[TRY IT] Read the records below. Copy each line where the string "with" occurs.

[[ AVAILABLE DATA open ]]

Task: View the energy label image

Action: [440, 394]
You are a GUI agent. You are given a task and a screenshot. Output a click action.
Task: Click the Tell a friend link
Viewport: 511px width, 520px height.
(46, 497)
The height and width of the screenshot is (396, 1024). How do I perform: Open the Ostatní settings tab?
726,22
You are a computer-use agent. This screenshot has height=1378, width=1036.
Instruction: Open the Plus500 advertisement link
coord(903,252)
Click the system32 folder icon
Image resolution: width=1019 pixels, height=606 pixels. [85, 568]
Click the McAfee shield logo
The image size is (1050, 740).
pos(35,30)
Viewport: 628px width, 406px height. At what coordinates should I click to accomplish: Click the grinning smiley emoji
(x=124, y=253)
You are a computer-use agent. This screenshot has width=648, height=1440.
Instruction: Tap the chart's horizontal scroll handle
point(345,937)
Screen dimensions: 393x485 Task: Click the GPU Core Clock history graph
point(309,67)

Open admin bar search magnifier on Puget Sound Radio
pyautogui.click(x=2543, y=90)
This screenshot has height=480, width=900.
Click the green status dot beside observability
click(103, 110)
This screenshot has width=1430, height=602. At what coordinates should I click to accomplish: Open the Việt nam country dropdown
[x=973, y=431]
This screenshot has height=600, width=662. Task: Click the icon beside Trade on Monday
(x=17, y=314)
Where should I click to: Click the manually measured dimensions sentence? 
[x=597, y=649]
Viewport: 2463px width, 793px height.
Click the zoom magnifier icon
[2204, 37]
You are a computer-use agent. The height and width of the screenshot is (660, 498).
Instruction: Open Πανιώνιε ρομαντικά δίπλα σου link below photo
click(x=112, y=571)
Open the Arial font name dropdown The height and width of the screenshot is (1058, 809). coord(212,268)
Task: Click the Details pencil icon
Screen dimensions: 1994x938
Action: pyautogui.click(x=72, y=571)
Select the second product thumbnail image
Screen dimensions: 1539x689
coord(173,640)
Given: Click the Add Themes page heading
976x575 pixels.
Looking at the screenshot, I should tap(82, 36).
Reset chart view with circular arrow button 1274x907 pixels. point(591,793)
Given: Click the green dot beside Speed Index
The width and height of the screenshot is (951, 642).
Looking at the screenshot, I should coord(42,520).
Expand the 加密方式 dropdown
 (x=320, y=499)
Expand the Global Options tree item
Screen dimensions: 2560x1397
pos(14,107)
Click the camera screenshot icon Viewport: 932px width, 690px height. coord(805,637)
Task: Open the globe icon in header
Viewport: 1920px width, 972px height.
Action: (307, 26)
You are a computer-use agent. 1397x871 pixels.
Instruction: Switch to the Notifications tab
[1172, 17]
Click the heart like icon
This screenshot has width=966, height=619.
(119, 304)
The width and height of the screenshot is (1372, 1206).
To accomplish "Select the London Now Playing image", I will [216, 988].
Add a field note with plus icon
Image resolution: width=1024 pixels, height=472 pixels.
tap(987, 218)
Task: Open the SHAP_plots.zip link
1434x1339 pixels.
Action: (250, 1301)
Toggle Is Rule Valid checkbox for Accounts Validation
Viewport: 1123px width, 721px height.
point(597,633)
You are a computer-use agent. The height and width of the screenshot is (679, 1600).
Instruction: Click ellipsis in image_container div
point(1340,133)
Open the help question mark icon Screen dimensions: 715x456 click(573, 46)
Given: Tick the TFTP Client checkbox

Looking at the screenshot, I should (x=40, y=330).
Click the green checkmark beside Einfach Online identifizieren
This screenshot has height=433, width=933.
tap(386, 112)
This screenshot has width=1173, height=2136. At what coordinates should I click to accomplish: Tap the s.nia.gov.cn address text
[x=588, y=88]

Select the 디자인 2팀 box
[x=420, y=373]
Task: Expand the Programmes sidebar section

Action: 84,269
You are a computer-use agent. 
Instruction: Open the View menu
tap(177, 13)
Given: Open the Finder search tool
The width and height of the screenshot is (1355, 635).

[[ AVAILABLE DATA closed ]]

[FINISHED EXERCISE]
Reset chart view with circular arrow button 1274x907 pixels. point(591,793)
Add a field note with plus icon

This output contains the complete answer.